In a recent visit to Germany I met with a student of HIBS who, being a massive fan of British Beer, recognised me from my British Guild of Beer writers photo. He approached me in a bar and in a desperate need to confess he disclosed, with some embarrassment, some of the details of the HIBS experiments. Due to genuine fears of being hounded by animal rights protesters he asked for anonymity and will be referred to as Hans throughout (other names will be changed too).
Hans told me that just like some of the greatest scientific discoveries the hangover cure was found by accident. “We keep rodents mostly Rattus rattus (Rats), we don’t like to use them, it seems barbaric and we often let them loose when the bosses and professors are out. Giving them a touch of freedom makes us feel better about handling them”. I noticed that Hans was shaking as he told me and staring into the distance with a thousand yard stare. He was either a very good actor or his story had to be true.

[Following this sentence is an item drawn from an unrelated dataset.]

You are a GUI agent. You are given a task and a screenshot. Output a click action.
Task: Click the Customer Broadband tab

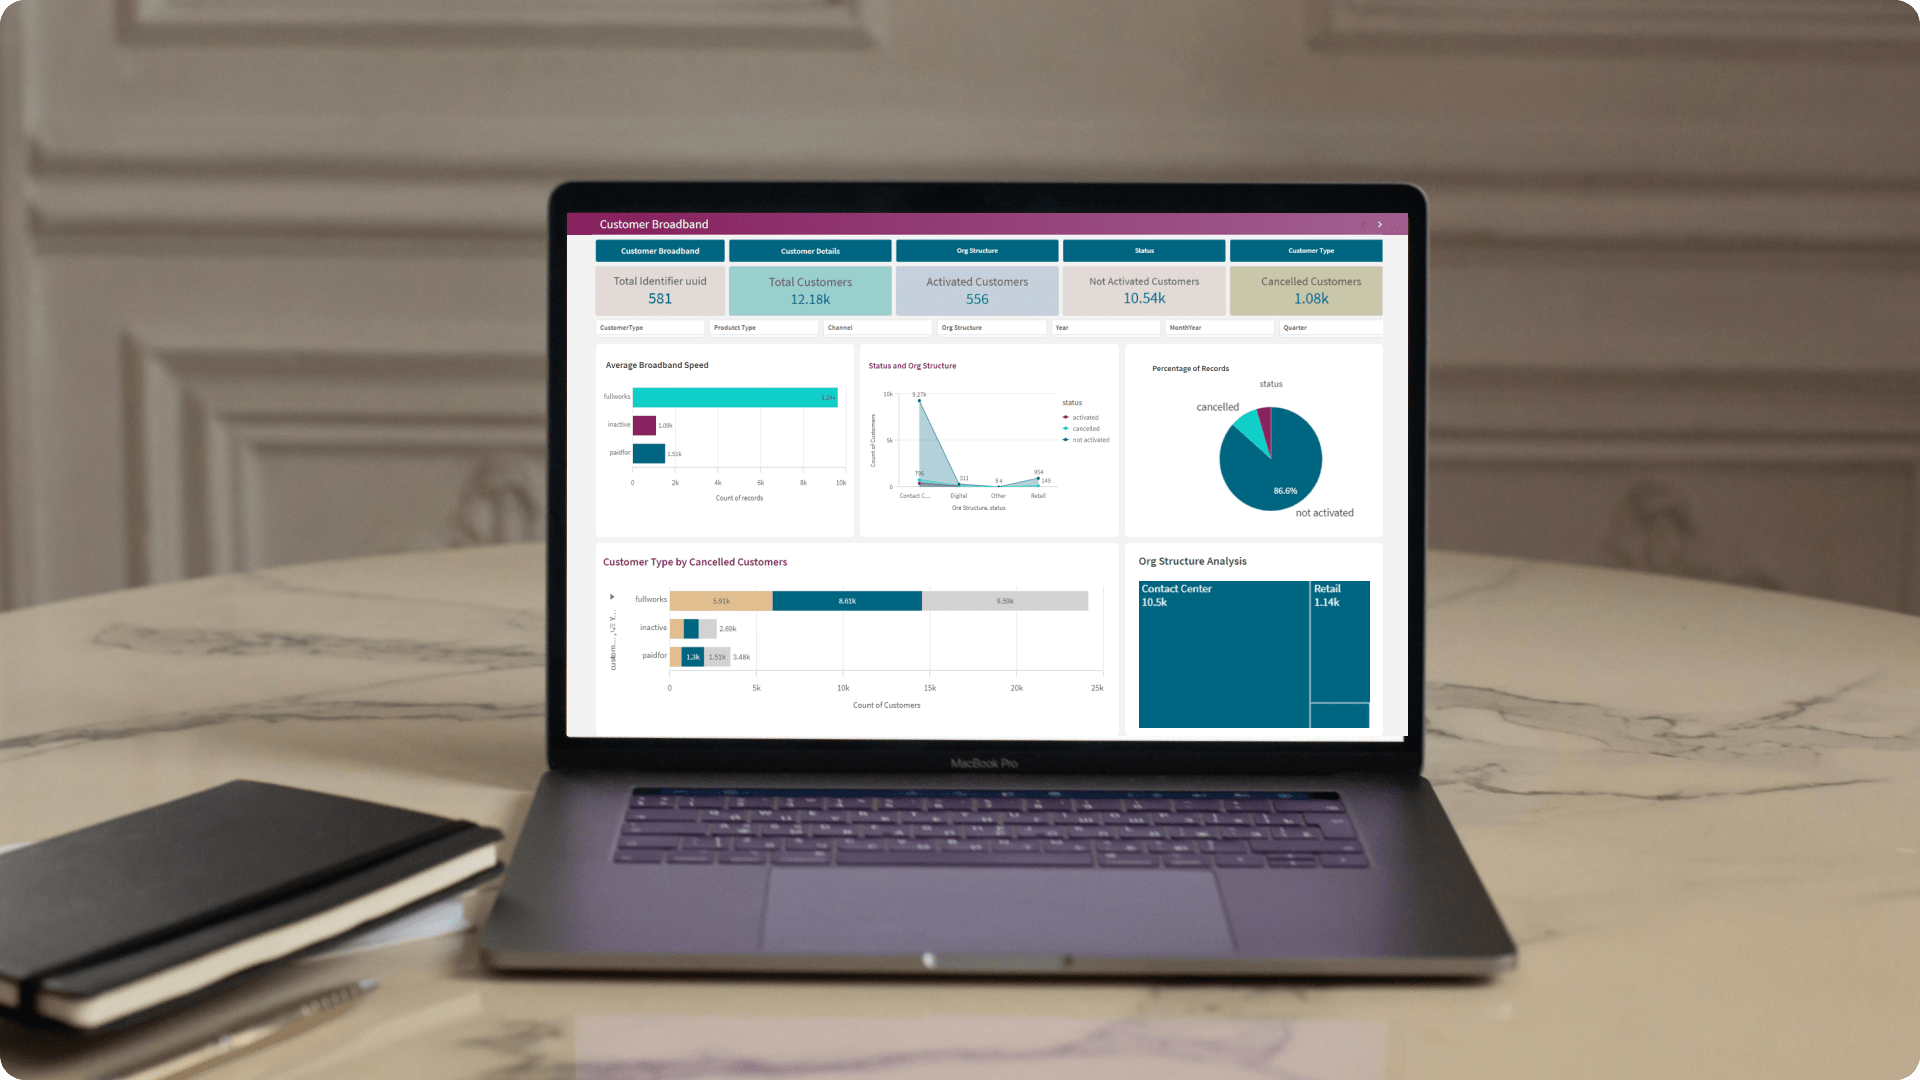pyautogui.click(x=659, y=249)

He gulped down his Wheat beer and gravely said, “We didn’t realise that one had fallen into our water cooler, we’d been experimenting on him with a chemical that we use to simulate degenerative brain disorders. It slowly breaks down the tissues of the rat and leaves dust particles it acts very slowly, over the lifetime of a rat. However, water acts like a catalyst and will speed up the process a hundred fold”.
“The trouble is rats can act like ants leaving a pheromone trail that they all follow in search of food. It’s how the Pied Piper might have managed to drive the rats out of Hamelin, by dragging the sent of a rat along a pathway then “herding” the rest of the rats along it. It’s a well known phenomenon. One rat in the water cooler must have turned to hundreds as when we returned we noticed the rats had all gone. We thought perhaps some water had leaked in and turned the rats to dust.
“One of our team had left the night before so we had all been out celebrating the night before, in hindsight this must have been why we didn’t worry too much about the rats. We all started to use the water cooler being very dehydrated. We noticed that after just a few sips we were feeling better. Even Olga (not real name), who was being violently sick, had perked up and was even singing David Hasselhoff songs with renewed vigour”.
“Franz then called us all over to the water cooler. We’d put collars on all of the rats with their names, somehow it made us feel more humane. Floating in the top of the water cooler was an amass of tiny collars. Due to the structure of the cooler the top of the water when filled was obscured, we couldn’t see the collars until half of the water was drank. We were all pretty disgusted with ourselves, we’d drank our friends.
“After the initial shock, we all started to ponder if the lack of hangover symptoms was due to the presence of the rats in our water supply. We found out that Black Rat cider, which hails from the UK was once made using Black Rats. I tracked down someone who remembered the cider when it was still made with rats, a woman called April Dizzard from Somerset. She told him the Somerset secret. That it was well known to be a hangover cure, one sip of rat and you won’t look back. I seem to remember her saying”.
“I love to drink and now I do so every night and every morning I drink rats,” he told me, staring down at the floor in shame unable to look me in the eye. “It works it really works. It’s a miracle hangover cure. When rats decompose very quickly they release a chemical known as cysteine along with traces of the B vitamin Thiamine. Together they both stop alcohol being released into the blood stream and thus, stop a hangover. We’ve turned the rat powder into pill form and we hope to go into production in early 2015. We know that the general public won’t be happy if they find out and I don’t want any part of it. Which is why I called you”. With that he left, running out the door and leaving his pint. The mobile phone number, the only source of contact I had for him no longer worked. “Dieses Handy ist nicht mehr in Betrieb legen Sie bitte, legen Sie bitte, legen Sie bitte …..”.